Show each line of the listing below that contains the string "Hilfe".
[start Working data]
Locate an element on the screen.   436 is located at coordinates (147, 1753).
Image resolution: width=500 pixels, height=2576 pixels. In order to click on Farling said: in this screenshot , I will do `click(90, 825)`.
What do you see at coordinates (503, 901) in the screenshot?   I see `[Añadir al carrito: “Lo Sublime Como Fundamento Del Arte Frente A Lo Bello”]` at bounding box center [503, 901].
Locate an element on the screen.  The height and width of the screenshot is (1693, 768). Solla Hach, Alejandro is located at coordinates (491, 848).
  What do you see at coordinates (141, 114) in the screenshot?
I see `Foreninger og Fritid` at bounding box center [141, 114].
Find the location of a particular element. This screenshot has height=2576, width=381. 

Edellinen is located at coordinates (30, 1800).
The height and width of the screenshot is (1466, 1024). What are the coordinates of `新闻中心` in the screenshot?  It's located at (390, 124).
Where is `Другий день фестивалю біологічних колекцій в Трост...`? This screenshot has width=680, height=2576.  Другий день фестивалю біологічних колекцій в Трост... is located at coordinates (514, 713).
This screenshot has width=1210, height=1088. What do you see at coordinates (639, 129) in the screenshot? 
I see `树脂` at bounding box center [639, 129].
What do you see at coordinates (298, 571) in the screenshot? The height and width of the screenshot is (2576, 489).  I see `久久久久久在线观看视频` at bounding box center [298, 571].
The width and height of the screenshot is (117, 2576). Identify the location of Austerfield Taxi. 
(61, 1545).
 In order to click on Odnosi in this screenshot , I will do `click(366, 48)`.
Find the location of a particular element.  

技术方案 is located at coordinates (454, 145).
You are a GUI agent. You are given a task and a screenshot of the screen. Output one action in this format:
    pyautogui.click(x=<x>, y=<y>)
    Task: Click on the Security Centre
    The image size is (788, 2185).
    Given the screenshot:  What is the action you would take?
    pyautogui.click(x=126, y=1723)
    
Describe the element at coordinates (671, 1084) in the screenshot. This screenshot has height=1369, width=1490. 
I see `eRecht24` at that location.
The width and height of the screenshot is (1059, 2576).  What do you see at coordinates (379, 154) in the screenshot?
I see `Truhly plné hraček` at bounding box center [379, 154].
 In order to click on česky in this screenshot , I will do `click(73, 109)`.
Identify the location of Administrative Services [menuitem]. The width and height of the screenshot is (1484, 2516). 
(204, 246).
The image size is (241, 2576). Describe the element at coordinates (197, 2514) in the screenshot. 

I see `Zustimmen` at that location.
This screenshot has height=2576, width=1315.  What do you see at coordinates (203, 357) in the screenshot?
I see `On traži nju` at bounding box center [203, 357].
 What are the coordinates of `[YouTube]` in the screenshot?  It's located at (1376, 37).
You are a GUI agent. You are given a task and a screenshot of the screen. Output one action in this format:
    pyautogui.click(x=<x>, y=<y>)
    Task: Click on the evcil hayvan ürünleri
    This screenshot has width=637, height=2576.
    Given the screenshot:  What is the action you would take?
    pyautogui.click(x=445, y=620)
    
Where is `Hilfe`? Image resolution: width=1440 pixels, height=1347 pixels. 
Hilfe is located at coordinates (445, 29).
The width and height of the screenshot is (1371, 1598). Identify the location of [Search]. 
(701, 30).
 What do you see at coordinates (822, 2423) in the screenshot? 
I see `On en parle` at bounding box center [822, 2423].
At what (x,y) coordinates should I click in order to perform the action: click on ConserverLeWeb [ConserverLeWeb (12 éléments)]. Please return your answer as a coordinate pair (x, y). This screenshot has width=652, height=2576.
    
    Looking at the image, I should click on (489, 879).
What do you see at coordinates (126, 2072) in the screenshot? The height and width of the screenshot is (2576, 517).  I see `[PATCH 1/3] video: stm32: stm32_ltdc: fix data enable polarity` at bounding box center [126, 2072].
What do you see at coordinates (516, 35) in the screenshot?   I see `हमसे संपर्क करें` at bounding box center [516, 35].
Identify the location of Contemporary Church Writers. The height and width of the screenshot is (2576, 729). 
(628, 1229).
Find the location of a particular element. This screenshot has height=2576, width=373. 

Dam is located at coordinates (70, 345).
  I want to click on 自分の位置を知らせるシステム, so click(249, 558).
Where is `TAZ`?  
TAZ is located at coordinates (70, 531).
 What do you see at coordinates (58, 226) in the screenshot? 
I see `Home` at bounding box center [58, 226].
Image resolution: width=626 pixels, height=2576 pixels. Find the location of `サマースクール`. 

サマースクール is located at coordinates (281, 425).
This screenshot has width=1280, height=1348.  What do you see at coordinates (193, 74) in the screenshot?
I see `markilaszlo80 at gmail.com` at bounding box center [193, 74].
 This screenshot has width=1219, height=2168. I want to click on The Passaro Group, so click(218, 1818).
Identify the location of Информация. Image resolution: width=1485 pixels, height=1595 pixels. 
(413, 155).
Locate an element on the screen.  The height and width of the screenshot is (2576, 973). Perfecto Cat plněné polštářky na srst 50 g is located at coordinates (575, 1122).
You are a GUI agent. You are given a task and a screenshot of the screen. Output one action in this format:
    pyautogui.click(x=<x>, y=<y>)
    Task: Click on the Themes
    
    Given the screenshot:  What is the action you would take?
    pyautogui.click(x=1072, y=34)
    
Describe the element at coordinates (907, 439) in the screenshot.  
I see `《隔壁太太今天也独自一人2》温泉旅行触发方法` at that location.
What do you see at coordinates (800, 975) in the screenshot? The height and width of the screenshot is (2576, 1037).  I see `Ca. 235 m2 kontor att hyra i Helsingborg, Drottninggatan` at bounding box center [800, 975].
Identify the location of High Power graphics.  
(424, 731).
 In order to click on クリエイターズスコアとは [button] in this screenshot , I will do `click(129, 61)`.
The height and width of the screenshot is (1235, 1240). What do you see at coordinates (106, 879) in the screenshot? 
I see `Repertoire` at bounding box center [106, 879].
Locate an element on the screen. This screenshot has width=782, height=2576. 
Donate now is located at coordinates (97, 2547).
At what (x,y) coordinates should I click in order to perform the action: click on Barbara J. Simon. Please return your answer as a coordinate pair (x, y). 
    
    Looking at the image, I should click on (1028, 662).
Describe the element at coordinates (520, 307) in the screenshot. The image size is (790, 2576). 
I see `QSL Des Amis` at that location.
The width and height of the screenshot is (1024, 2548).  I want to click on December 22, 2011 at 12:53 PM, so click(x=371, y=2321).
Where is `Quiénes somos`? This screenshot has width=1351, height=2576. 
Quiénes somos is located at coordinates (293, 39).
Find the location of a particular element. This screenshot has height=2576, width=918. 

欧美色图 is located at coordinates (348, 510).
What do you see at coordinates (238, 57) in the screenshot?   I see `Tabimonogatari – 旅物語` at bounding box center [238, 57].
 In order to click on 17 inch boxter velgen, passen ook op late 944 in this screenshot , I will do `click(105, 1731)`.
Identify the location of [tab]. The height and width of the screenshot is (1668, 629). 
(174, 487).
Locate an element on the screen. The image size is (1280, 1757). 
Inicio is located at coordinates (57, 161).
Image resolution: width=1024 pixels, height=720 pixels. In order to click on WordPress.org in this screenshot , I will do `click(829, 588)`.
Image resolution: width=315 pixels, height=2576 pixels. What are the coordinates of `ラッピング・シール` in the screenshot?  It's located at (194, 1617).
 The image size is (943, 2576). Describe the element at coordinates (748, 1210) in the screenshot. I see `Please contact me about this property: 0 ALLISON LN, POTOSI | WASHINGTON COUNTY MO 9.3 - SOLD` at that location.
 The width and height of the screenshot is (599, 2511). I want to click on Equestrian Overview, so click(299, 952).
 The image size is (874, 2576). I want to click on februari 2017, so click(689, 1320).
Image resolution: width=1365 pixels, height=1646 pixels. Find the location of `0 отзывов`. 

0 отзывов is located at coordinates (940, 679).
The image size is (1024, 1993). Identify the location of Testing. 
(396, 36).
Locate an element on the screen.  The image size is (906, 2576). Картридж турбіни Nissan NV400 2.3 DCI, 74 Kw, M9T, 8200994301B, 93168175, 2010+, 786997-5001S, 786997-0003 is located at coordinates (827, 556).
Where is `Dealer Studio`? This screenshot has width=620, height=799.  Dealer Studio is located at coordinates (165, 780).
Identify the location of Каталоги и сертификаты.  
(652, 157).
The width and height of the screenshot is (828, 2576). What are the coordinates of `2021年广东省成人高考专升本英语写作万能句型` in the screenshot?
[end Working data]
- **Right answer**
Where is `Hilfe`? Image resolution: width=1440 pixels, height=1347 pixels. 
Hilfe is located at coordinates (445, 29).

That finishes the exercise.